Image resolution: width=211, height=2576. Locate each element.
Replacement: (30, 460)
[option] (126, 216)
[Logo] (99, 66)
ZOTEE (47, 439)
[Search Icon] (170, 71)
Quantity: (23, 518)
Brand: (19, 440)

==*==

§ Your goal:
Repeat all the lines above verbatim.

§ Solution for this problem:
Image resolution: width=211, height=2576. Locate each element.
Replacement: (30, 460)
[option] (126, 216)
[Logo] (99, 66)
ZOTEE (47, 439)
[Search Icon] (170, 71)
Quantity: (23, 518)
Brand: (19, 440)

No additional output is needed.